歌舞伎チケット不正転売で46歳女性を書類送検、66枚転売で約41万円の利益か
歌舞伎の公演チケットを不正転売したとして、警視庁杉並署は13日、東京都新宿区に住む会社員の女性(46歳)をチケット不正転売禁止法違反の容疑で東京地検に書類送検しました。この事件は、人気公演のチケットを巡る不正転売問題が再び表面化したケースとして注目を集めています。
転売サイトで2枚を出品、計5万9000円で販売した疑い
警視庁の発表によると、容疑者は昨年1月10日から5月2日にかけて、歌舞伎のチケット2枚(販売価格計3万8000円)を転売サイトに出品し、都内の女性ら2人に計5万9000円で転売したとされています。任意の調べに対して、女性は「好きな歌舞伎のチケットを購入するため、たくさん買って転売した」と容疑を認めているとのことです。
2023年以降、66枚を不正転売して約41万円の利益を得た可能性
さらに、警視庁杉並署の調査では、この女性が2023年以降、歌舞伎のチケット合計66枚を不正に転売し、約41万円の利益を得たとみられています。この規模の不正転売は、チケット市場における悪質な行為として、法執行機関が厳しく対処する姿勢を示す事例となりました。
チケット不正転売禁止法は、転売目的でのチケット購入や高額転売を規制する法律で、違反した場合には罰則が科せられます。今回の事件は、同法が施行された後も、依然として不正転売が続いている実態を浮き彫りにしています。

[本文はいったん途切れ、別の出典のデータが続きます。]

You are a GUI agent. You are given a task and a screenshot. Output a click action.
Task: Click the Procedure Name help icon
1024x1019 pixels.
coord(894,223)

歌舞伎は日本の伝統芸能として高い人気を誇り、特に人気公演のチケットは入手困難な場合が少なくありません。そのため、転売市場で高値で取引されるケースが後を絶たず、今回のような不正転売事件が発生する背景となっています。
警視庁は、今後もチケット不正転売の取り締まりを強化し、公正なチケット流通の確保に努めるとしています。また、関係機関は、ファンが適正価格でチケットを購入できる環境整備の重要性を改めて強調しています。